第12話 妖精使い
妖精さんの過去話から月日は立ち1ヶ月が過ぎた。
特に変わり映えはしない日々を過ごした…と言いたいところだが俺の学校生活は様変わりした。
「おい!来たぞ。
「クソ!なんであいつが!」
「羨ましい…」
「私にも幸運を分けて欲しいわぁ…」
そう。俺はこの学校で妖精使い。通称フェアリーマスターと呼ばれている。
高校生にもなって物凄く厨二病臭い2つ名がつけられたのだ。
なぜ、こうなったかと言うと妖精さんが盛大にやらかしてくれたのだ。
「神原さん!私珍しくお昼に起きれたので一緒にご飯食べましょう!」
「…は?」
そう。妖精さんが俺のクラスに突撃をかましてきたのだ。
そして、そこからは色々酷かった。
「俺は認めないぞ!妖精さんと友達なんて!」
「そうだ!妖精さんは皆の妖精さんなんだ!」
「俺も一緒に飯食いたい…」
「あぁ。妖精さん…ぺろぺろ」
1人でヤバいやつが居るが…俺の予想どうりなかなかに荒れた。
そして、中には過激な連中も居たが…
「神原に近寄れねぇ!どうなってんだ!?」
「グハッ!誰だよ!ボール投げたの!」
「キャッ!誰よ!ここにバナナの皮を捨てたの!」
「先生来たぞ!誰だよ!呼んだの!?」
そう、俺は何かに守られるように全てを防がれていた。
そして、そのうちついた2つ名が…妖精使いなのだ。
「もぐもぐ、美味しいですね神原さん!」
あぁ、幸せそうな顔しやがって…
「あれ?どうしたんですか?食べないのですか?」
「…食べるよ。

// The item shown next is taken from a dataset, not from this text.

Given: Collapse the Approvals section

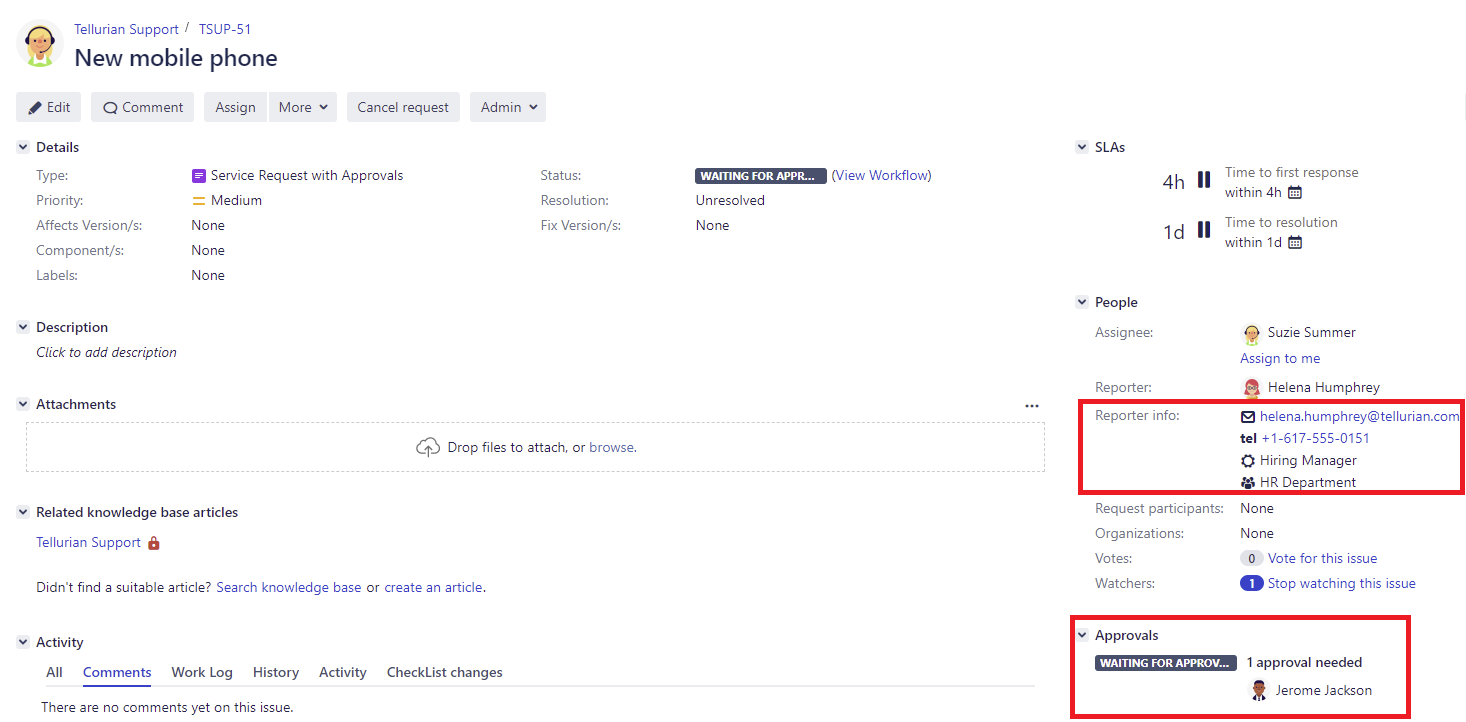Looking at the screenshot, I should (1082, 635).
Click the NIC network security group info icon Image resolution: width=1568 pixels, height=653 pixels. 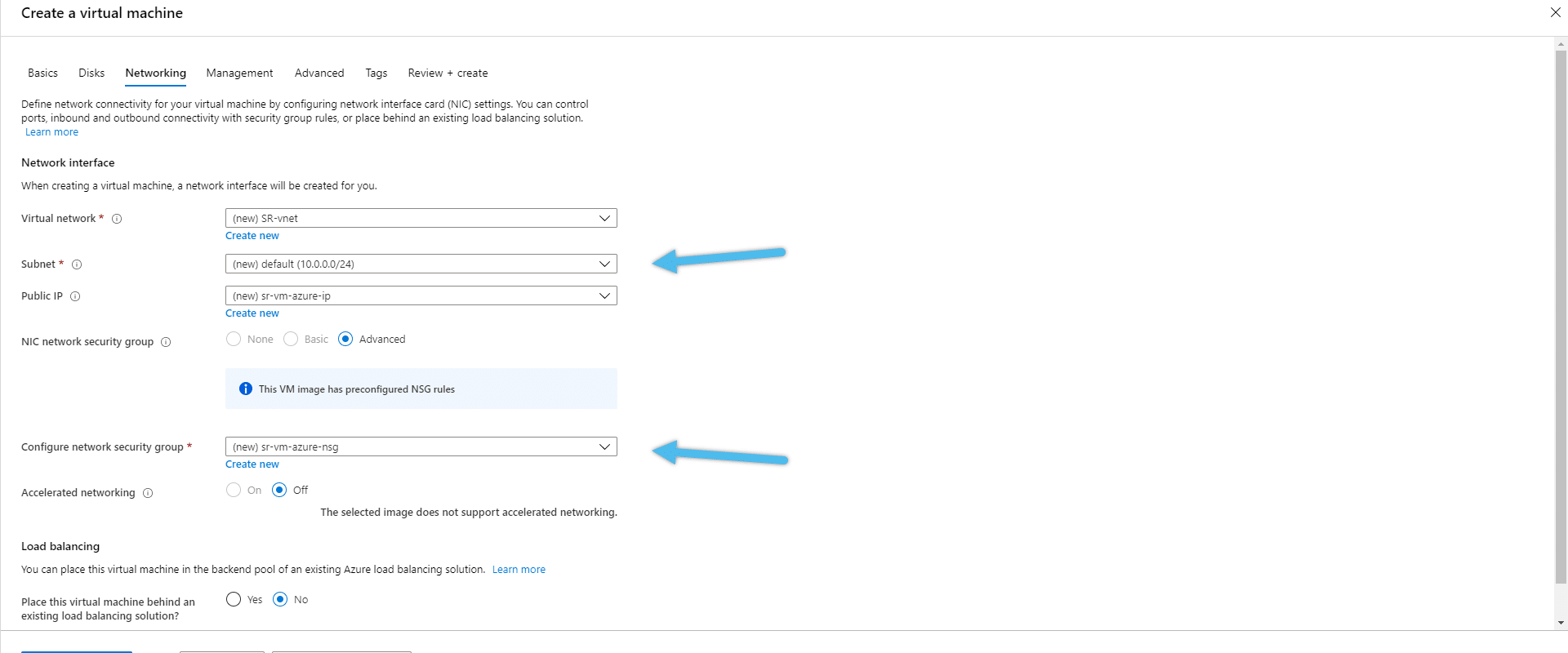click(166, 342)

食べるけど…釈然としない自分が居る」
そう答えると妖精さんはカラカラと笑った。
「あはは!変な神原さんですねぇ〜」
…はぁ。うん、諦めよう。俺にはどうしようもない。
「なぁ花園さん?」
「んむぅ?ごくん。なんですか?」
「なんでここで俺たち食べてるのかな?」
「そりゃ日当たりがいいからですよ〜光合成です!」
「…そっか。そうだよね」
俺達が今いる場所は中庭だ。そう、人目が沢山ある中庭なのだ。
そして、周りには沢山の人が居る。
「目立ってないか?」
「そう、ですか?たまたま人が多いだけですよ〜」
そうか…流石は妖精さんだよ。
「最近元気だよな」
「そうですね!何故でしょう?」
「分からんな…」
「あ、そういえば今週の土曜日暇ですか?」
「今週の土曜日?暇だけど…?」
「では、一緒に出かけましょう!」
また爆弾発言をした。
「な、なんで俺?」
「だって、私と神原さんはお友達ですからね!私、お友達とお出かけするのが夢だったんです!えへへ」
あぁ。何と屈託のない笑顔なんだ…思わず浄化されそうになるが、周りからは殺気が溢れかえっている。
「…ダメ、ですか?」
「あぁ。いいよ、出かけようか」
俺は全てを諦めた。妖精さんに悲しい顔をさせるとこの後俺は本格的に狙われるからだ。